#### [WHAT NEEDS TO BE DONE]
Only the lines from the one with "797x750 pixels. How" to the end of the data, both ends included, should be output, exactly as they stand and without pictures.

#### [DATA EXCERPTS]
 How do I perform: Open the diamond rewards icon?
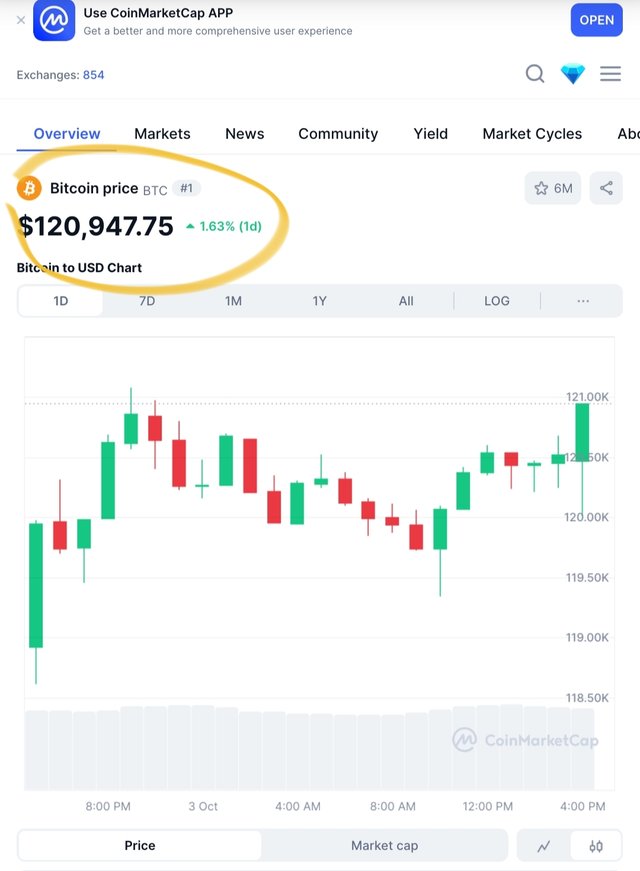tap(572, 74)
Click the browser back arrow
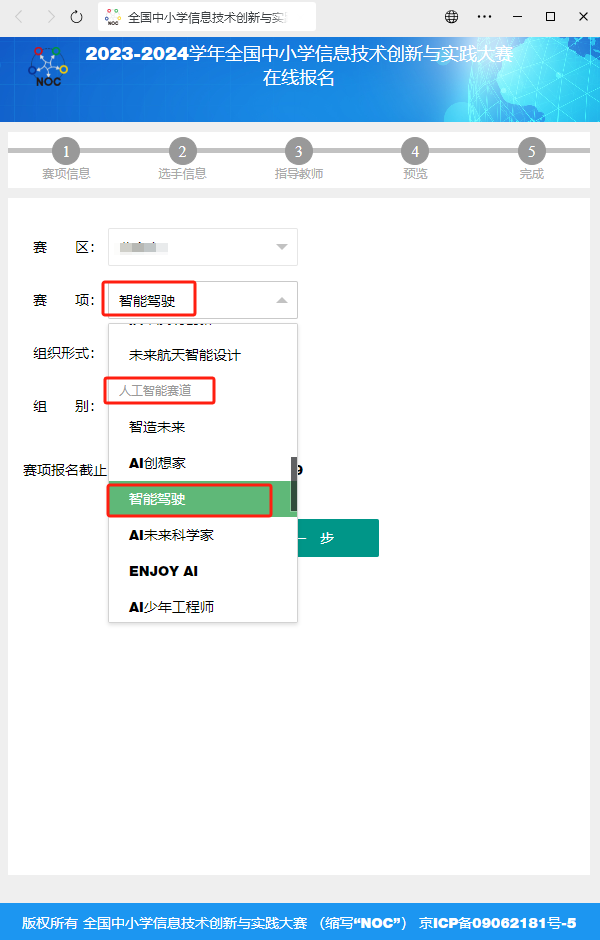 pyautogui.click(x=19, y=17)
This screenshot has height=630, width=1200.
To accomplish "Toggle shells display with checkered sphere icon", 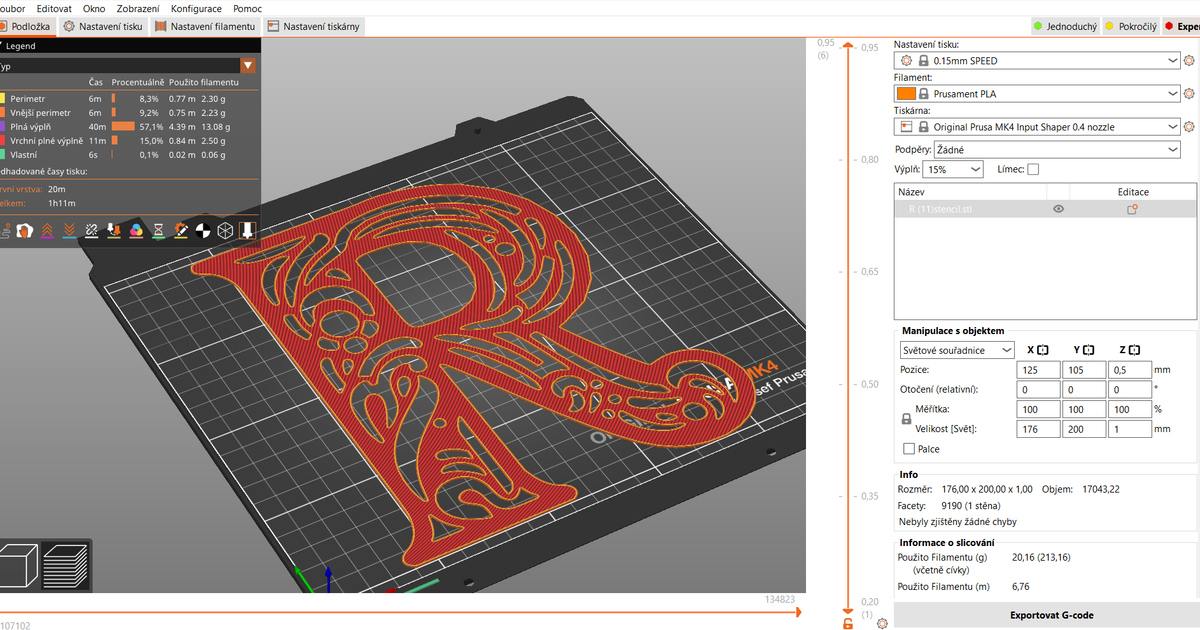I will (x=203, y=230).
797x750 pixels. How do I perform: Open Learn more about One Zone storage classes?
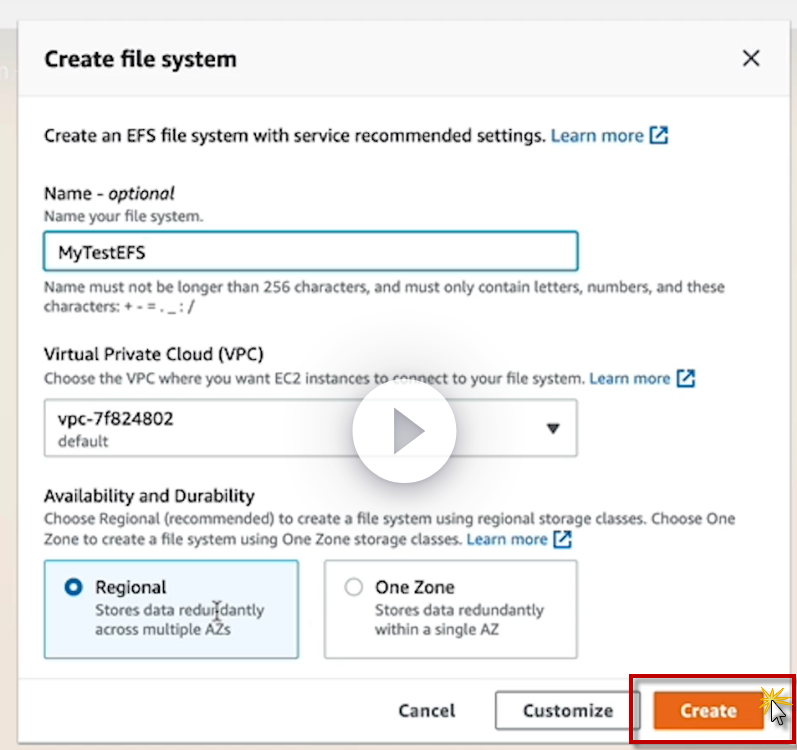507,539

#### [ANSWER BOX]
797x750 pixels. How do I perform: Open Learn more about One Zone storage classes?
507,539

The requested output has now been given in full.